Pause. Think about it.

The beauty and fashion industry has gradually metamorphosed into a consulting industry. Today, they advise us on what to eat, what to wear, how to get fit and ultimately how to be happy. Although it’s obvious we are not turning words to action, we are still totally addicted to reading whatever they have to say. Wouldn’t the time we spend reading this stuff be better invested doing more things that make us feel good and living a bit more recklessly? I’m just thinking. Many experts have had to combine their idea of relentless self improvement with the mantra of cautious living.

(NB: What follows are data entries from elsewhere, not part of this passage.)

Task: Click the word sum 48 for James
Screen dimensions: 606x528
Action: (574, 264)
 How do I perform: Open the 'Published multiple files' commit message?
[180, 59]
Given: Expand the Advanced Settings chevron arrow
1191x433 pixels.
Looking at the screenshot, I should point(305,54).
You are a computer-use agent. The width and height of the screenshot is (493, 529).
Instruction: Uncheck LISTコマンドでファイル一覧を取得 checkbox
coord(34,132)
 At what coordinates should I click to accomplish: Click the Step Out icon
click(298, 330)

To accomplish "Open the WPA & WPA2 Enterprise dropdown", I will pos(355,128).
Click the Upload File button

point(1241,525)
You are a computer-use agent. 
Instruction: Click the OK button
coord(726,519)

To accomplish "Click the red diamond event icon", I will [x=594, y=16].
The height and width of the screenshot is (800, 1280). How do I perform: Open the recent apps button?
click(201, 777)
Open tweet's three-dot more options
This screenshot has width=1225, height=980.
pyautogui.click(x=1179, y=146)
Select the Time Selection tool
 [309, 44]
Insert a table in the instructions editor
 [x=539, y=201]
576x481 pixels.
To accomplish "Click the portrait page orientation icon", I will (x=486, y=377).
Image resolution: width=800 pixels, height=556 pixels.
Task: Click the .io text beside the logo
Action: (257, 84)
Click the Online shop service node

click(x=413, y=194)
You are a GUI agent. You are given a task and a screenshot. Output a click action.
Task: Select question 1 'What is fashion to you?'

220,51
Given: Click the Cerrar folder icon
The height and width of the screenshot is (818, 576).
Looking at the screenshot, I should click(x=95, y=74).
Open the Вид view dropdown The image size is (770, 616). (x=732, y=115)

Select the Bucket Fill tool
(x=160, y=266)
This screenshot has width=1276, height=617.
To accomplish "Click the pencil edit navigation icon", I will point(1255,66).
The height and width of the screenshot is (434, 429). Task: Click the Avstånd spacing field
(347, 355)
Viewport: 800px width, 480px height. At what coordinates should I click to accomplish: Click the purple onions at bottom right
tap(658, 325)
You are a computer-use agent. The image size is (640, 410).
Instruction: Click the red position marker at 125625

According to them, all you have to do to turn your life around is sign up for these 5:

  • Slap on expensive face cream
  • Eat brightly coloured fruits
  • Drink a weird kind of tea
  • Start a diary of your moods
  • Get on Instagram

Once you can activate these 5, experts imply you are guaranteed to cast off your current “overweight/broke” existence and be transformed into a Renaissance woman— one that is well-balanced, positive, fashionably dressed, gorgeous, and with a bit of cash in the bank. However, they refuse to tell us what we should be doing to be happy with less cash and the prospect of unemployment hanging mid-air—but I digress.

It’s important to know that there is deep satisfaction in finding and enjoying small pleasures

Look at this; in the real world, the average sizes of women are 12 and 14 with at least a bit of bulging belly but they are invisible in fashion magazines and websites. What we see splattered on magazine covers are women of sizes 8 and 10 (with bellies sucked in to give an illusion of ‘flat’). Should you see a plus size woman on the cover of a notable magazine, don’t go thinking the fashion houses are extending their hand of friendship. Maybe they are. Time will tell.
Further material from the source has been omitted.